Master’s student Cheryl Lao receives 2022 Adobe Research Women-in-Technology Scholarship

Wednesday, February 23, 2022

Cheryl Lao, a master’s student at the Cheriton School of Computer Science, is one of 16 recipients across North America and one of four from Canada to receive a 2022 Adobe Research Women-in-Technology Scholarship. As a recipient of this prestigious award, she will receive $10,000 USD for education expenses and a year-long Adobe Creative Cloud subscription.

Each year since 2016, Adobe Research’s Women-in-Technology Scholarship program has recognized outstanding female undergraduate and master’s students in North American universities studying computer science, computer engineering, and closely related fields.

photo of Cheryl Lao

Cheryl Lao is an MMath student in the Cheriton School of Computer Science, advised by Professors Craig Kaplan and Daniel Vogel. She is part of the Exii (Expressive Input & Interaction) lab, where she researches immersive interfaces for artists and designers.

Cheryl began her master’s degree at Waterloo in September 2020, a thesis-based research program in which she is co-supervised by Professors Craig Kaplan and Daniel Vogel. She completed an Honours Bachelor of Science degree in computer science with high distinction at the University of Toronto in 2020.

“Congratulations to Cheryl on receiving this scholarship,” said Professor Vogel. “She is conducting an exciting master’s project that combines human–computer interaction studies with computer graphics research. Her work, which is both technically ambitious and visionary, targets fundamental challenges for the future technology of virtual reality and spatial augmented reality interfaces.”

“Cheryl held a research internship at Adobe last summer,” adds Professor Kaplan, “where she conducted HCI research on typographic layouts in Adobe’s Graphics Intelligence and Learning Lab.

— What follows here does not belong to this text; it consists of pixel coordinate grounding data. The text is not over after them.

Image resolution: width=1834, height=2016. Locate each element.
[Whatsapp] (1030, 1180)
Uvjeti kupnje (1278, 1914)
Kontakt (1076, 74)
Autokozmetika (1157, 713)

She also designed and conducted an experiment and survey to identify visual preferences in typography.”

While an undergrad, Cheryl launched the University of Toronto’s Computer Graphics Club, as well as volunteered with the Toronto SIGGRAPH chapter and the international SIGGRAPH community.

“Cheryl has served as a student volunteer team leader at the SIGGRAPH conference, and has taken on significant programmatic roles,” Professor Kaplan said. “These included organizing and moderating live panels with industry and academic leaders for the Toronto SIGGRAPH chapter, as well as being a panelist at a women in computer graphics session at SIGGRAPH 2020. Cheryl is the kind of computer science student who not only seeks opportunities to conduct research early in her career, but also the kind of individual who contributes to the betterment of the research community.”

In addition to her internship at Adobe, during her undergraduate degree Cheryl worked as a software developer intern at Autodesk and Intel, and as a software design student at Nokia. She is also a talented ceramic artist and photographer, important creative skills she brings to computer graphics and human-computer interaction research.